Let that sink in. San Francisco isn't some struggling rust belt town watching its tax base evaporate. It's a city sitting on some of the most valuable real estate on the planet, home to the tech industry's biggest names, and it still managed to borrow itself to the brink of its debt ceiling. The question every resident should be asking isn't "how did we get here?" — it's "what the hell did we spend it all on?"

That question hits differently when you look at how the city's agencies operate. Take BART, a perennial money pit that's become a case study in organizational bloat. As one local pointed out, BART now has 300 more employees than it did in 2019, regularly charges overtime, yet claims ridership is still down dramatically from pre-pandemic levels. "BART needs a factory reset," the resident said. "You can claim whatever you want, but they have a spending problem."

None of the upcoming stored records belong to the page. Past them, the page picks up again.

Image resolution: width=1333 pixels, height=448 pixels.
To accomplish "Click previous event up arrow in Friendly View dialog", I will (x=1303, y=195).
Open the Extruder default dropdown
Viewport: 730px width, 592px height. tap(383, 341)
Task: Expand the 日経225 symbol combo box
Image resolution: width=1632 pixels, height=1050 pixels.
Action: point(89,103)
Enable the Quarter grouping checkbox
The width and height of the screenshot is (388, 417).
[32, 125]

And it's not just headcount. Another SF resident noted that when an auditor tried to investigate potential corruption — including allegations of $30 million contracts going to friends and family of employees — she was denied access to the books. "She later resigned in disgust," the resident recalled. "I'm not sure how they're telling us with a straight face that they need more money when they won't open their books."

This is the fundamental tension in San Francisco governance: agencies demand ever-increasing funding while resisting the most basic transparency. And now the city is running out of room to borrow.

So what happens next? Either San Francisco gets serious about fiscal discipline — real audits, real accountability, real prioritization — or it starts asking voters for permission to borrow even more. If history is any guide, bet on the latter. And bet on voters saying yes, because the city has perfected the art of packaging debt as compassion.

But borrowing capacity isn't infinite. Reality always collects, with interest.